Download or read book Filter-Based Fault Diagnosis and Remaining Useful Life Prediction written by Yong Zhang and published by CRC Press. This book was released on 2023-02-10 with total page 290 pages. Available in PDF, EPUB and Kindle. Book excerpt: This book unifies existing and emerging concepts concerning state estimation, fault detection, fault isolation and fault estimation on industrial systems with an emphasis on a variety of network-induced phenomena, fault diagnosis and remaining useful life for industrial equipment. It covers state estimation/monitor, fault diagnosis and remaining useful life prediction by drawing on the conventional theories of systems science, signal processing and machine learning. Features: Unifies existing and emerging concepts concerning robust filtering and fault diagnosis with an emphasis on a variety of network-induced complexities. Explains theories, techniques, and applications of state estimation as well as fault diagnosis from an engineering-oriented perspective. Provides a series of latest results in robust/stochastic filtering, multidate sample, and time-varying system. Captures diagnosis (fault detection, fault isolation and fault estimation) for time-varying multi-rate systems. Includes simulation examples in each chapter to reflect the engineering practice. This book aims at graduate students, professionals and researchers in control science and application, system analysis, artificial intelligence, and fault diagnosis.

Data-Driven Cognitive Manufacturing - Applications in Predictive Maintenance and Zero Defect Manufacturing

Download Data-Driven Cognitive Manufacturing - Applications in Predictive Maintenance and Zero Defect Manufacturing PDF Online Free

Author :
Publisher : Frontiers Media SA
ISBN 13 : 2889665836
Total Pages : 124 pages
Book Rating : 4.8/5 (896 download)

DOWNLOAD NOW!


Book Synopsis Data-Driven Cognitive Manufacturing - Applications in Predictive Maintenance and Zero Defect Manufacturing by : Dimitris Kiritsis

Download or read book Data-Driven Cognitive Manufacturing - Applications in Predictive Maintenance and Zero Defect Manufacturing written by Dimitris Kiritsis and published by Frontiers Media SA. This book was released on 2021-03-10 with total page 124 pages. Available in PDF, EPUB and Kindle.

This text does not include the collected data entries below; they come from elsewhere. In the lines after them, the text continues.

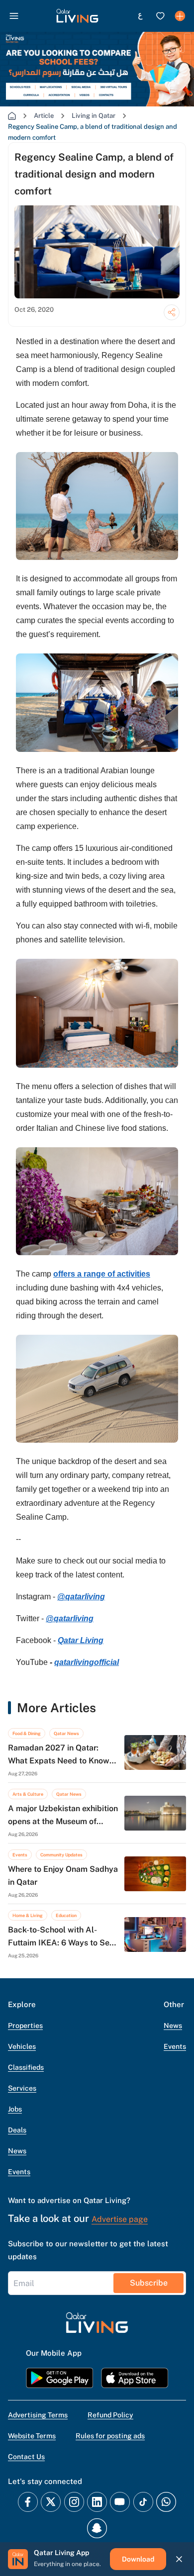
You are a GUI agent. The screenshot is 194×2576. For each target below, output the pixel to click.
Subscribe (149, 2283)
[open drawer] (14, 16)
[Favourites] (160, 16)
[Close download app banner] (179, 2559)
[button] (77, 16)
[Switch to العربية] (140, 16)
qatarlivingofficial (86, 1662)
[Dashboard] (180, 16)
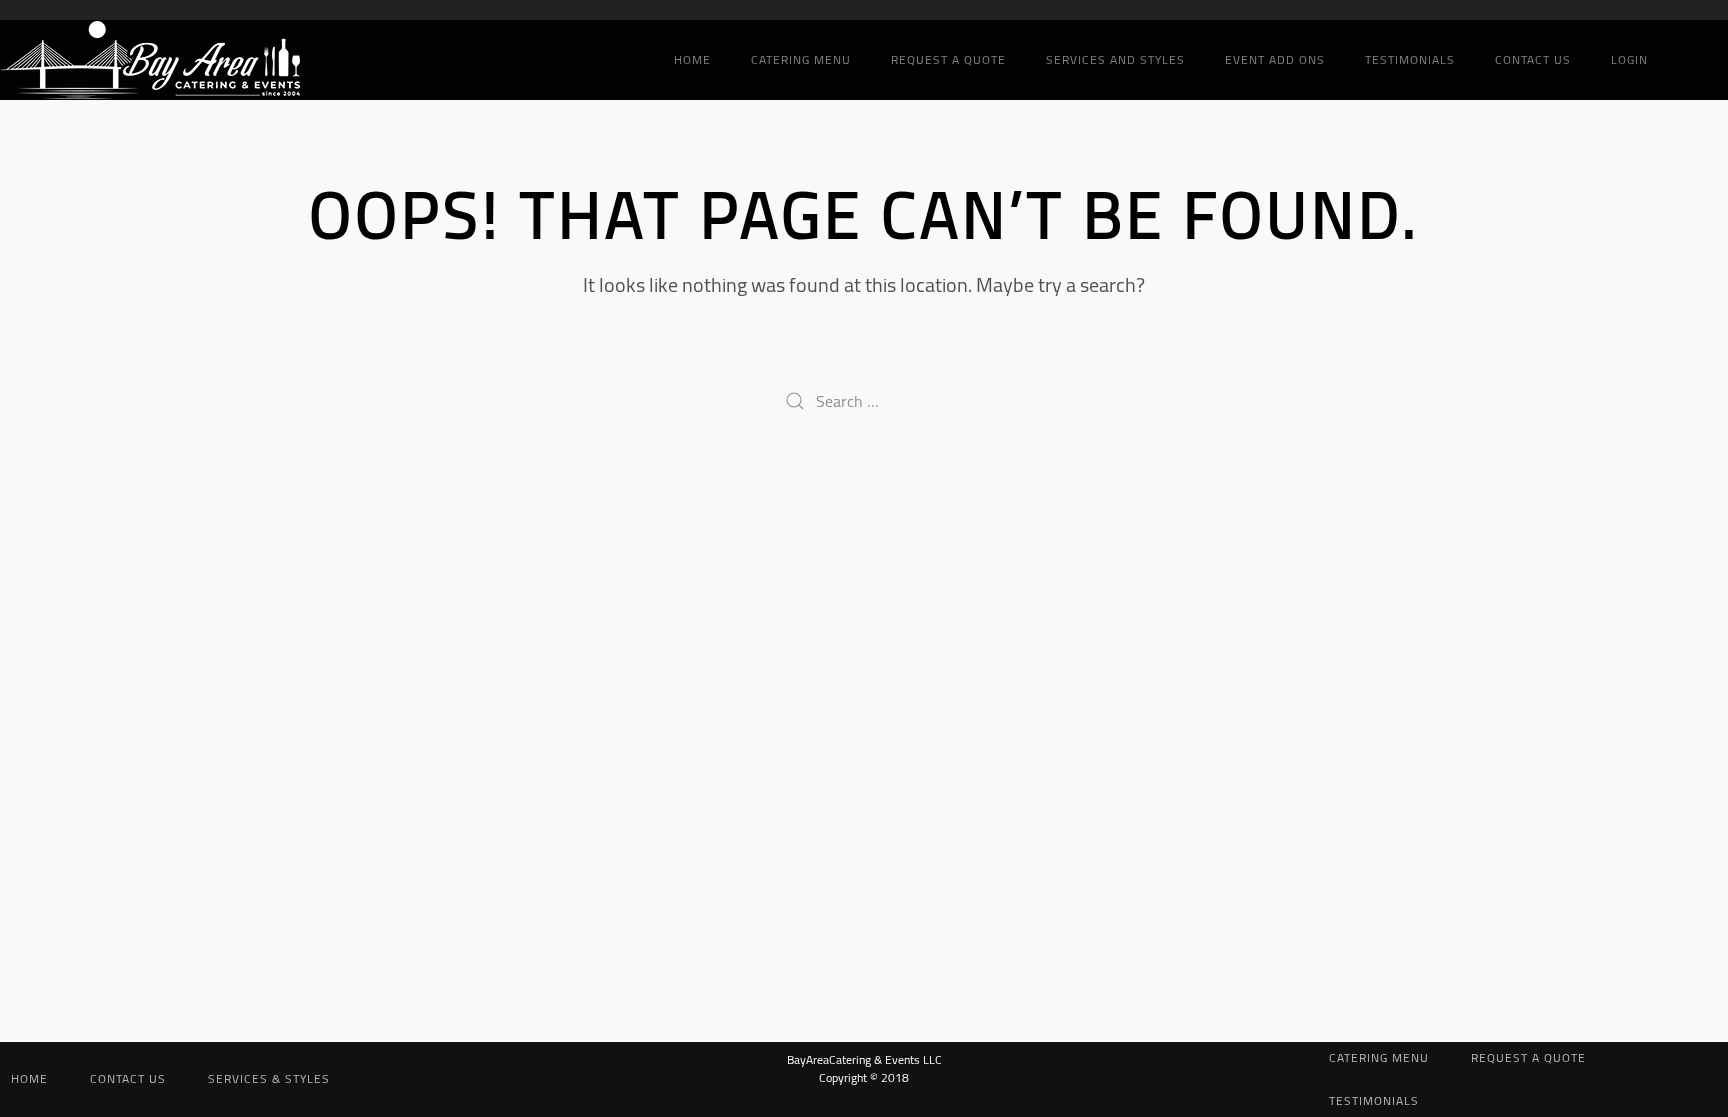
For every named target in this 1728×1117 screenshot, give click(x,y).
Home (692, 59)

Book excerpt:

Intelligent Fault Diagnosis and Health Assessment for Complex Electro-Mechanical Systems

Download Intelligent Fault Diagnosis and Health Assessment for Complex Electro-Mechanical Systems PDF Online Free

Author :
Publisher : Springer Nature
ISBN 13 : 9819935377
Total Pages : 474 pages
Book Rating : 4.8/5 (199 download)

DOWNLOAD NOW!


Book Synopsis Intelligent Fault Diagnosis and Health Assessment for Complex Electro-Mechanical Systems by : Weihua Li

Download or read book Intelligent Fault Diagnosis and Health Assessment for Complex Electro-Mechanical Systems written by Weihua Li and published by Springer Nature. This book was released on 2023-09-10 with total page 474 pages. Available in PDF, EPUB and Kindle. Book excerpt: Based on AI and machine learning, this book systematically presents the theories and methods for complex electro-mechanical system fault prognosis, intelligent diagnosis, and health state assessment in modern industry. The book emphasizes feature extraction, incipient fault prediction, fault classification, and degradation assessment, which are based on supervised-, semi-supervised-, manifold-, and deep learning; machinery degradation state tracking and prognosis by phase space reconstruction; and complex electro-mechanical system reliability assessment and health maintenance based on running state info. These theories and methods are integrated with practical industrial applications, which can help the readers get into the field more smoothly and provide an important reference for their study, research, and engineering practice.